|
NetKernel News Volume 1 Issue 48
October 1st 2010
What's new this week?
Catch up on last week's news here
Repository Updates
There are no package updates this week. Steady as she goes.
New Packages
- rdf-opencalais 1.1.1 *NEW*
- An opencalais document analyzer library (see below)
New: OpenCalais Library
The OpenCalais Library provides tools to work with the OpenCalais services operated by Thomson Reuters. OpenCalais is a document analysis service to which documents may be submitted and analyzed using a range of engines. Currently the library provides:
- active:openCalaisAnalyze - analyzes a resource with the OpenCalais service, which takes argument for the resource to be analyzed together with a flexible configuration operator providing a range of options including the required output format. Output formats include xml/rdf and JSON.
OpenCalais is a free-to-use service, but has certain usage restrictions and requires users to obtain a license key.
Install
The library is available from NKEE and NKSE multiverse repositories as package rdf-opencalais.
Example Usage
Here is a very simple example analysing a literal string with a basic paramsXML specification and returning xml/rdf...
message="""Friends, Romans and Countrymen, lend me your ears. Now is the winter of our discontent. What's in a name? That which we call a rose, by any other name would smell as sweet. The rain in Spain falls mainly on the plane. France is the home of smelly cheese. Albert Einstein discovered that E=mc^2 George Washington has a state named after him.""" params=""" <c:params xmlns:c="http://s.opencalais.com/1/pred/" xmlns:rdf="http://www.w3.org/1999/02/22-rdf-syntax-ns#"> <c:processingDirectives c:contentType="text/raw" c:outputFormat="xml/rdf" /> </c:params>""" req=context.createRequest("active:openCalaisAnalyze") req.addArgumentByValue("operand", message) req.addArgumentByValue("operator", params) req.addArgument("licenseID", "h6jnqxxxxxxxxxxxxxxxxxxx") //Your opencalais license here resp=context.issueRequestForResponse(req) //RequestForResponse to keep mimetype set by opencalais context.createResponseFrom(resp)
which produces the following xml/rdf representation...
<!--Use of the Calais Web Service is governed by the Terms of Service located at http://www.opencalais.com. By using this service or the results of the service you agree to these terms of service.-->
<!--Relations: Country: France, Spain NaturalFeature: Spain falls Person: Albert Einstein, George Washington-->
<rdf:RDF xmlns:rdf="http://www.w3.org/1999/02/22-rdf-syntax-ns#" xmlns:c="http://s.opencalais.com/1/pred/"> ...Many details omitted...
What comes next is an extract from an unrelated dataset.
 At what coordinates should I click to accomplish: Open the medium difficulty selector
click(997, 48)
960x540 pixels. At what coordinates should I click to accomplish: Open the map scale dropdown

<rdf:Description rdf:about="http://d.opencalais.com/er/geo/country/ralg-geo1/e165d4f2-174b-66a7-d1a9-5cb204d296eb">
<rdf:type rdf:resource="http://s.opencalais.com/1/type/er/Geo/Country" />
<c:docId rdf:resource="http://d.opencalais.com/dochash-1/e7466e29-8034-3c2e-988f-b814f452ddf5" />
<!--France-->
<c:subject rdf:resource="http://d.opencalais.com/genericHasher-1/e1fd0a20-f464-39be-a88f-25038cc7f50c" />
<c:name>France</c:name>
<c:latitude>46.0</c:latitude>
<c:longitude>2.0</c:longitude>
</rdf:Description>
</rdf:RDF>
ROC Architecture: Anatomy of a Fulcrum
When you start playing with NetKernel you quickly come across the term Fulcrum. There's a glossary entry that describes it as...
The reason it is known as a Fulcrum is that invariably the location of a transport becomes the pivot-point of an application architecture.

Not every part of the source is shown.